The experience of suddenly being thrust out of my own life through no fault of my own is what solidified me as a fire-spitting liberal.

13 Dec 2012 09:09 AM
Mrbogey     
We encourage poor people to live in places where housing is expensive and fresh food costs a lot. Great system you got there.

In the middle of nowhere rural America, a small house can be both for as much a month as most pay for rent in inner city slums. You can also grow most of your own food and not worry about crime.

13 Dec 2012 09:14 AM
Ficoce     
I find it hard to believe the guy is a vegetarian and he bought canned beans with no rice. Dried beans and rice is cheap and the basic food of vegetarians. Gives all the protein he would need - and he should know it. A veggie buying canned beans is really odd - too expensive.
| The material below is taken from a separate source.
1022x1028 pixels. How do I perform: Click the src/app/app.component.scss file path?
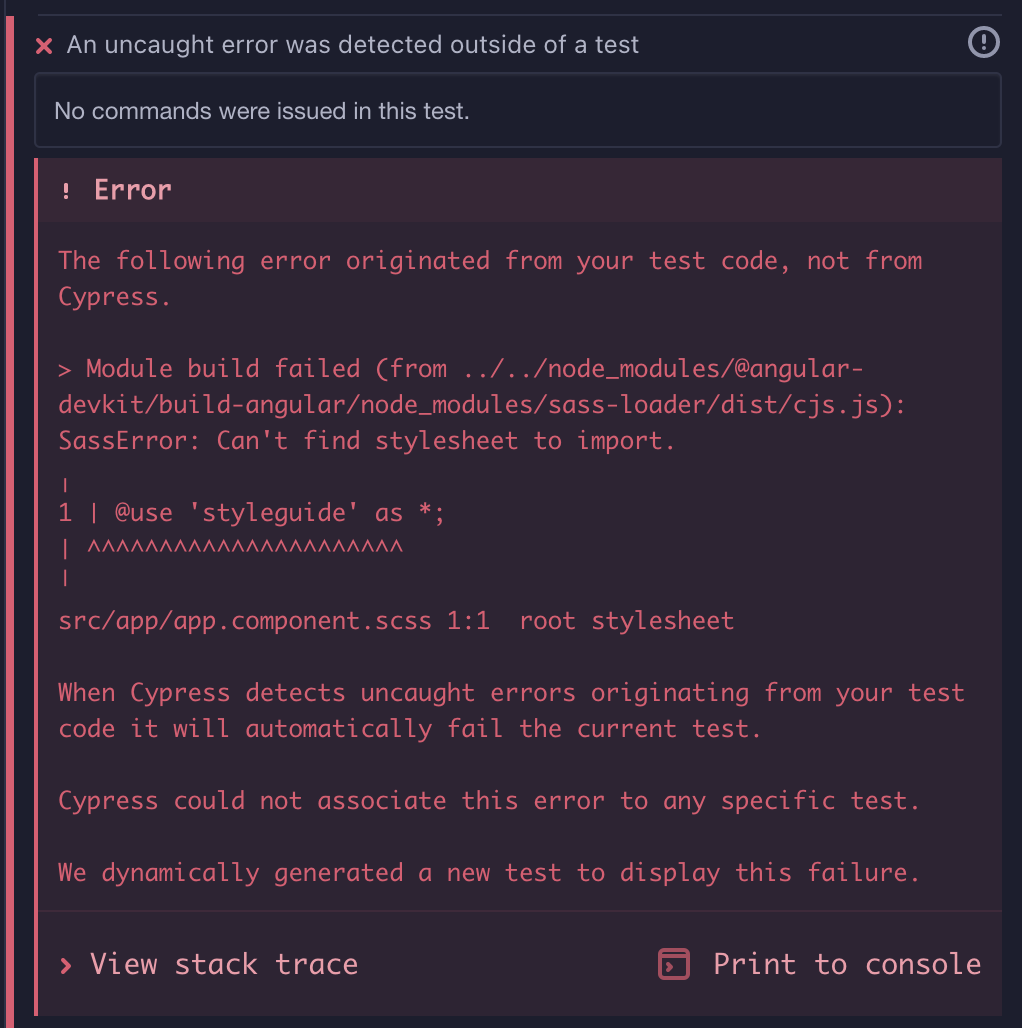[x=247, y=620]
You just doctor up the two basic items with different spices; it could be Spanish, curry, cream base, broth - whatever. I tend to use a lot of taco seasonings. The olive oil was a good choice, actually. The bagged salad? Again, an odd choice for someone that knows better; same thing with cauliflower.

He probably is a vegetarian and knows how easy it is to eat healthy for very little money - he took a fall on principle. Even if meat was his staple food and veggies were just garnish - he could of lived on 4 McDoubles a day off the dollar menu and had money left over at the end of the week. You can't buy that on food stamps, but he wasn't "really" on food stamps. I guess this just proves normal people have a difficult time pretending to be poor.